Records from a data source:

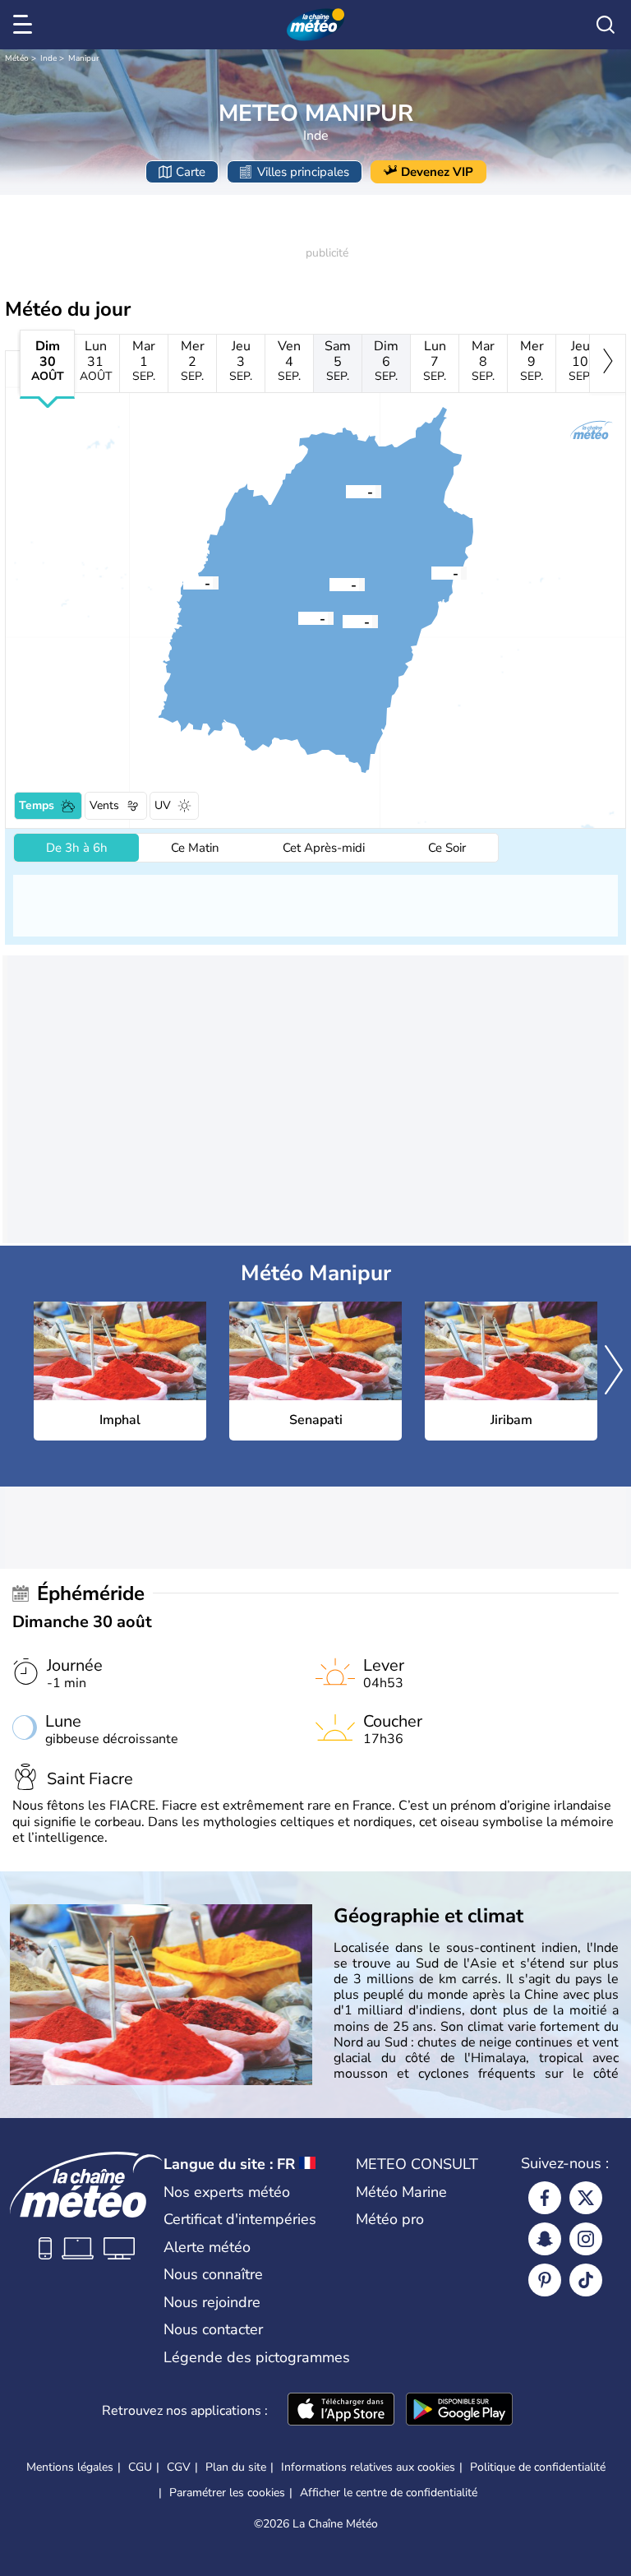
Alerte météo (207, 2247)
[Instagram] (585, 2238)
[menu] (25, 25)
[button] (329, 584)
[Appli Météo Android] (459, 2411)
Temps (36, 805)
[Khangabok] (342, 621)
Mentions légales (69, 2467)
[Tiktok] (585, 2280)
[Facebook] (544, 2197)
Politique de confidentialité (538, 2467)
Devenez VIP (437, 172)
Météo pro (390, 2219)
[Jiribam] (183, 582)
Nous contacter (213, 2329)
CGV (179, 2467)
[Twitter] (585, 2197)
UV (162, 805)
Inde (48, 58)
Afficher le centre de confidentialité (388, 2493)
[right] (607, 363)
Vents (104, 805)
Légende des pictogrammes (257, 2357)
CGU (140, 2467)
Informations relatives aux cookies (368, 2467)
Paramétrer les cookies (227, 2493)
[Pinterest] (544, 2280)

Required work: Return only the part of the records above that opens with the line containing "[menu] (25, 25)" and closes with the line containing "Nous contacter (213, 2329)", ends included.

Task output:
[menu] (25, 25)
[button] (329, 584)
[Appli Météo Android] (459, 2411)
Temps (36, 805)
[Khangabok] (342, 621)
Mentions légales (69, 2467)
[Tiktok] (585, 2280)
[Facebook] (544, 2197)
Politique de confidentialité (538, 2467)
Devenez VIP (437, 172)
Météo pro (390, 2219)
[Jiribam] (183, 582)
Nous contacter (213, 2329)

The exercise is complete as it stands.